The decrease appeared in the Fed’s weekly custody data, with the latest figure released Thursday indicating a drop for the week that ended April 8. That’s the sixth straight week of declines and follows a $109 billion drop in March that was the largest monthly fall on record.

The sales occurred before the Fed ramped up its efforts to support the U.S. economy, with as much as $2.3 trillion more aid unveiled Thursday amid a historic surge in unemployment claims. The move is designed to shore up some of the hardest hit parts of the financial markets, which have seen funding strains alongside a global rush to raise U.S. dollars.

As part of the new package, the Fed pledged to buy debt recently downgraded to below investment grade, as well as certain collateralized loan obligations and commercial mortgage-backed securities. The central bank also unveiled sweeping steps to provide additional aid to small and medium-sized businesses, along with state and local governments.

Fed Chairman Jerome Powell said in a speech Thursday that the central bank will act “forcefully, pro-actively, and aggressively” to help the country recover, even as he hinted at limits to that authority.
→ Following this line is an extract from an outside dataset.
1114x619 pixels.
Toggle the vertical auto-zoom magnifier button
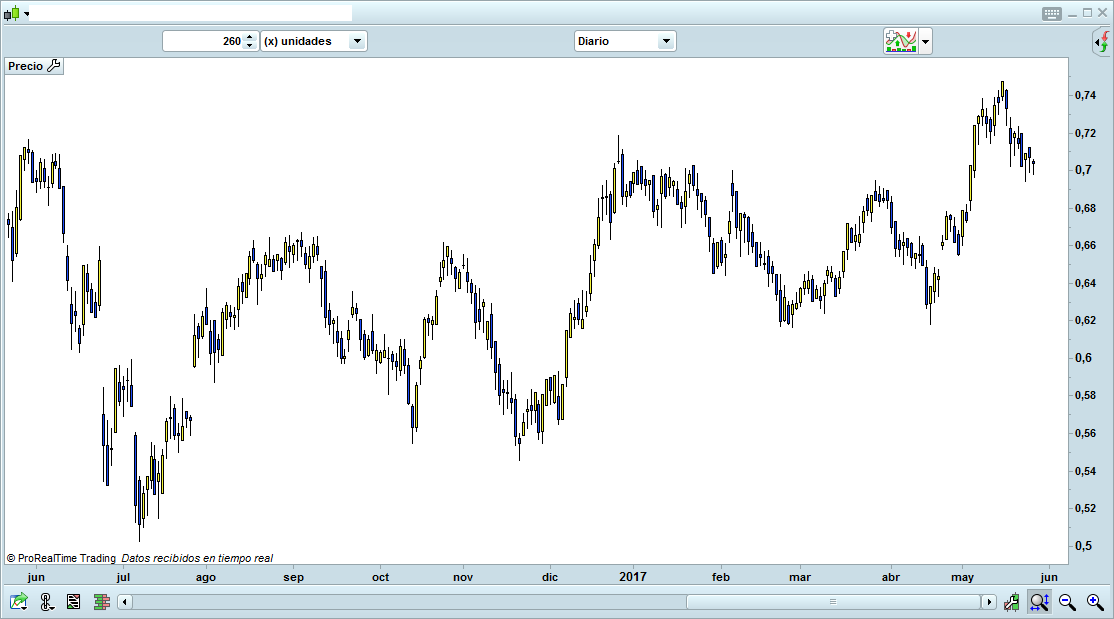(x=1039, y=602)
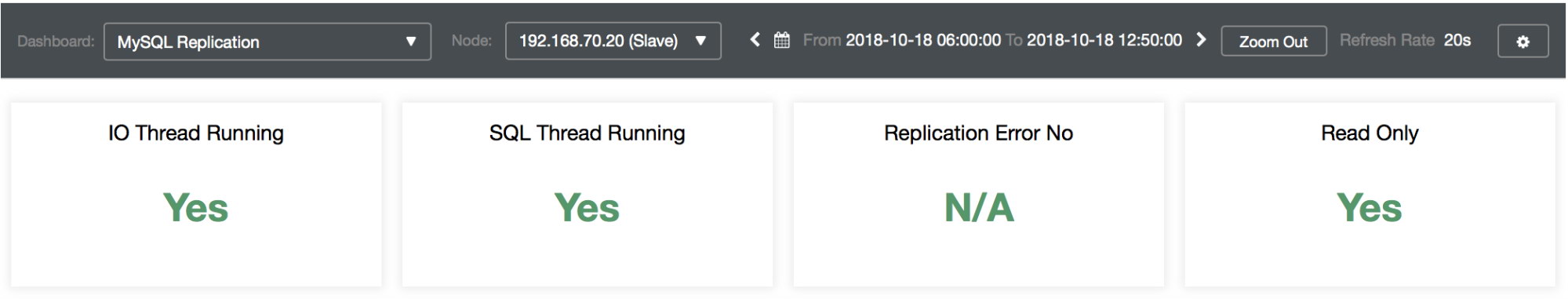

Policy makers have “shown the markets they are doing whatever it takes for the economy, but now it seems they need to wait and see how things unfold,” said Edward Moya, senior market analyst for Oanda Corp. in New York.

Key metrics at the heart of the U.S. financial system already show that the flow of money is getting smoother, with the three-month London interbank offered rate for dollars staging its steepest decline in a month on Thursday.